Pendant ce temps-là, à Chicago, la moitié de cerveau du passionnant Chicago Underground Duo, cornettiste émérite qu’on retrouve sur la quasi-totalité des grands disques de la constellation Tortoise / Jim O’Rourke, s’offre un skeud chez Mego, et un grand bol d’air frais apaisé sans son instrument fétiche. Et que trouve-t-on sur les deux très longs blocs de ce Sweet and vicious like Frankenstein, si ce n’est du free jazz ? Du free-son, indescriptible, rempli jusqu’aux quatre coins de la toile (Mazurek a, comme à chaque fois, peint la pochette), pleins de trous d’air et de bizarreries électroniques, analogiques, acoustiques, du bruit et des mélopées, qui a d’abord des airs de fourre-tout, et puis qui un beau jour se met à parler votre langue. Pourtant, impossible de décrypter comment Mazurek ordonne et fabrique ses phrases. Exemple avec le début de Body parts (Spectral white), première moitié du disque: d’abord un bloc de gens qui parlent, des pans de réalité entiers à peine re-filtrés pour faire joli, ensuite une boucle acide de moog comme à Detroit mais sans les rythmes. Puis de l’ambient sale et noisé de voix radio indéchiffrable, qui, à la neuvième minute, se mue en douce mélopée de rhodes, avant que tout ne se précipite vers le silence. Enfin, deux accords de toy piano, des bruits qui chantent, des cloches qui sautillent… On n’a même pas fait un tiers de la route, on a déjà fait le tour du monde. Avec l’aisance d’un sorcier, la décontraction d’un sportif de haut niveau, Mazurek enchaîne et assemble les éléments les plus disparates, mélange la nature et les effets, fait tout chanter de son plus beau jeu de performer. Ttout ça sans jamais toucher à son instrument.

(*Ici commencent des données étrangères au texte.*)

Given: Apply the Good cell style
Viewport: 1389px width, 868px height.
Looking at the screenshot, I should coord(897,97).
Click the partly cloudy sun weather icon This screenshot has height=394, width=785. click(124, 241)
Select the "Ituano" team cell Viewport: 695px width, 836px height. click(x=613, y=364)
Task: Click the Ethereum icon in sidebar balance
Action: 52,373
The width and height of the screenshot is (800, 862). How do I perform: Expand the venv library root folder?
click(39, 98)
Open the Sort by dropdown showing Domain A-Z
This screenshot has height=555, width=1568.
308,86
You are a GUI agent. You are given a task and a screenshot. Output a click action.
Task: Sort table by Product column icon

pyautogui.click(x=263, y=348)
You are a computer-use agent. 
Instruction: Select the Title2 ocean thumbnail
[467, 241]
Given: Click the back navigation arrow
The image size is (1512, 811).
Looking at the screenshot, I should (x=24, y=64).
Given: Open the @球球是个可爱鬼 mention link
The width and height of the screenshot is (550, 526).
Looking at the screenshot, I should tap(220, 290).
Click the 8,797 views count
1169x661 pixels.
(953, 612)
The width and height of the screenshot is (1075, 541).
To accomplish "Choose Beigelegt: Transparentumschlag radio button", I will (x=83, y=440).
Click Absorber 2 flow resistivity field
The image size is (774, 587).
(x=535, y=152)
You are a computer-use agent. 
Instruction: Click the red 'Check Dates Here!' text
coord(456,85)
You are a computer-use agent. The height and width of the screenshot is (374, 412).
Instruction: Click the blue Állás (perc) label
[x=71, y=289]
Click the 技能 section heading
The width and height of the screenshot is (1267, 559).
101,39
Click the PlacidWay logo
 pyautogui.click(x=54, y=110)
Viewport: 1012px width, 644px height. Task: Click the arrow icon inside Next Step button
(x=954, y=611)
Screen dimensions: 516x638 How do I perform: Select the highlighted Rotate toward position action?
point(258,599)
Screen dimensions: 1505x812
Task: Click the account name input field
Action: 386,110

Et hop, voilà comment deux vrais poètes font la leçon, sans effet de manche DSP, sans théorie macabre ni précept idiotique (minimalisme, maximalisme, gnagnagna), à tous les petits garçons sérieux à lunettes de la galaxie section ordinateurs portables, et les renvoie jouer avec leurs jouets onéreux. Sans faire de vague, ils signent les deux pépites électroniques de cet hiver, et nous remplissent les oreilles de leurs jolies perles soniques.